You are viewing a plain text version of this content. The canonical link for it is here.
Posted to user@nutch.apache.org by Hannu Väisänen <hv...@joyx.joensuu.fi> on 2009/08/24 11:39:48 UTC
shouldFetch rejects all files
I am using Nutch to index some directories on my hard disk. It used to
work but now Nutch rejects all files.
File logs/hadoop.log has this
DEBUG crawl.Generator - -shouldFetch rejected [file name here] fetchTime=1253697537652, curTime=1251105859942
for every file in directories I want to index.
How can I start to debug the problem?
Re: shouldFetch rejects all files
Posted by Hannu Väisänen <hv...@joyx.joensuu.fi>.
On Mon, Aug 24, 2009 at 01:15:53PM +0300, Doğacan Güney wrote:
> 2009/8/24 Hannu Väisänen <hv...@joyx.joensuu.fi>
> > DEBUG crawl.Generator - -shouldFetch rejected [file name here]
> > fetchTime=1253697537652, curTime=1251105859942
>
> fetchTime is ahead of curTime, that's why it is rejected.
> I would suggest playing around with conf options in nutch-site.xml.
> Depending on which scheduler you use, you should modify
> db.fetch.schedule.adaptive.* or db.fetch.interval.default.
If I use Nutch (version 1.0) to index some directories on my hard disk
like this
bin/nutch crawl urls -dir crawl -depth 300 >&crawl.log
how many times it should fetch a file in one run?
If I put db.fetch.interval.default and db.fetch.interval.max to 1
second Nutch seems to fetch files again and again and again... And if
the numbers are to big, Nutch rejects all files.
Obviously I don't understand how scheduler works. (-:
Re: shouldFetch rejects all files
Posted by Doğacan Güney <do...@gmail.com>.
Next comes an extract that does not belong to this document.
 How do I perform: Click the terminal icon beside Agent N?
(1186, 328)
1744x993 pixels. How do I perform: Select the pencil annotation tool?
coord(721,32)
2009/8/24 Hannu Väisänen <hv...@joyx.joensuu.fi>
> I am using Nutch to index some directories on my hard disk. It used to
> work but now Nutch rejects all files.
>
> File logs/hadoop.log has this
>
> DEBUG crawl.Generator - -shouldFetch rejected [file name here]
> fetchTime=1253697537652, curTime=1251105859942
>
> for every file in directories I want to index.
>
>
> How can I start to debug the problem?
>
fetchTime is ahead of curTime, that's why it is rejected. After fetching a
file, nutch sets a next fetch time (i.e. the next time it will fetch the
file), and won't fetch it till that time.
I would suggest playing around with conf options in nutch-site.xml.
Depending on which scheduler you use, you should modify
db.fetch.schedule.adaptive.* or db.fetch.interval.default.
--
Doğacan Güney